I need someone to double check this for me if it's not too much trouble:

I have to make an airbag for my chem lab.
I'll be reacting HCl with sodium bicarbonate.
All stoichiometric ratios are 1:1 so I'll spare you the equation.

I have all other variables, I'll be solving for number of moles with the ideal gas law equation to find out how much reactant I need. to produce the gas I want.

Here's the math:
PV=nRT
n=PV/RT
n=(1atm)x(0.12L)/(0.0821 L x atm/mol x K) x (298.15K)
n= 4.9x10E-3

So that's the amount of moles of CO2 I need to fill the bag up entirely.

Answer 1

I'll post the rest shortly, but is this right so far?

Answer 2

In the following procedure it will be described how to make a small scale functioning air bag by reacting hydrochloric acid (HCl) with sodium bicarbonate (NaHCO3) to form carbon dioxide gas (CO2).

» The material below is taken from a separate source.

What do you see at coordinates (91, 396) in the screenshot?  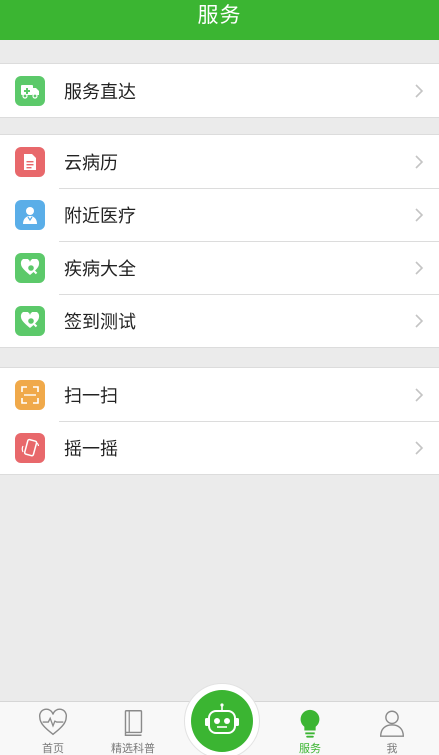 I see `menu-item-label: 扫一扫` at bounding box center [91, 396].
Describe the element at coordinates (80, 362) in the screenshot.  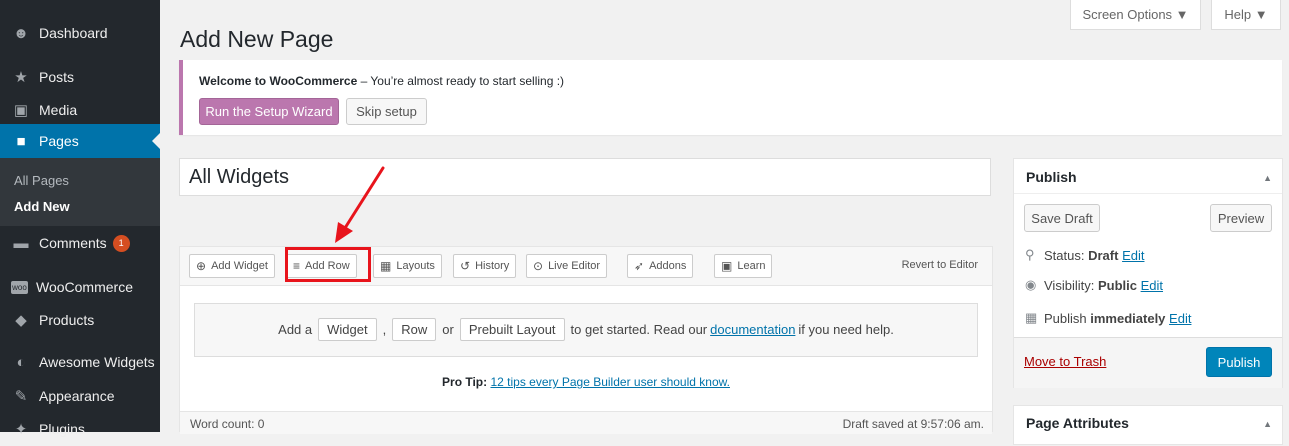
I see `sidebar-item-awesome-widgets: ◐ Awesome Widgets` at that location.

The following variables have been determined:
Pressure = 1 atm
Volume* = 120 mL = 0.12L
Gas constant (R): 0.0821 L·atm/mol·K
Temperature = 298.15K = 25.0C

*For the purposes of this procedural outline a Ziploc sandwich bag with a volume of 120mL has been selected.

Chemical/balanced equation:

HCl(aq) + NaHCO3(s) → NaCl(aq) + H2O(l) + CO2(g)

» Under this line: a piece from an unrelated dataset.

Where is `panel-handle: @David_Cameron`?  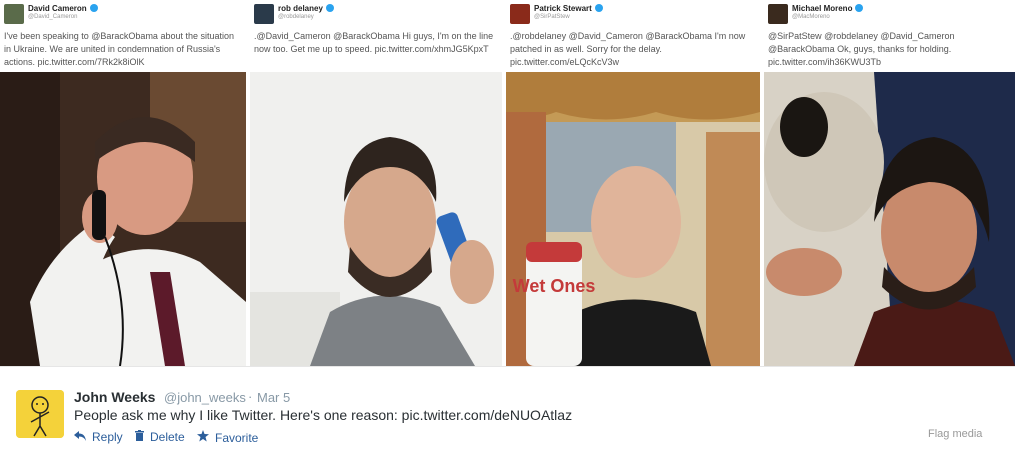 panel-handle: @David_Cameron is located at coordinates (53, 17).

In order to determine the amount of reactants needed to fill the bag to its exact maximum capacity we must work backwards, utilizing what we know to determine what we do not.

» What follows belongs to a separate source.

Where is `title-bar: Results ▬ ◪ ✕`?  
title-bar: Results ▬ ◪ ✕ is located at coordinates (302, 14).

Firstly, we utilize the ideal gas law equation PV=nRT, where n = number of moles. We will solve for n, and that will identify the number of moles needed to fill the volume of the bag:

PV=nRT
n=PV/RT
n=(1atm)·(0.12L)/(0.0821 L·atm/mol·K)·(298.15K)
n= 4.9x10E-3 moles of CO2

Answer 3

Using this information we can translate the moles of CO2 into the mass of each reactant needed via molar mass and stoichiometric ratio:

4.9x10E-3 molCO2 · 1mol HCl/1mol CO2 · 36.46g HCl/1mol HCl = 0.18g HCl*

4.9x10E-3 molCO2 · 1mol NaHCO3/1mol CO2 · 36.46g NaHCO3/1mol NaHCO3 = 0.41g NaOH3

*1mL ≈ 1g ∴ 0.18mL HCl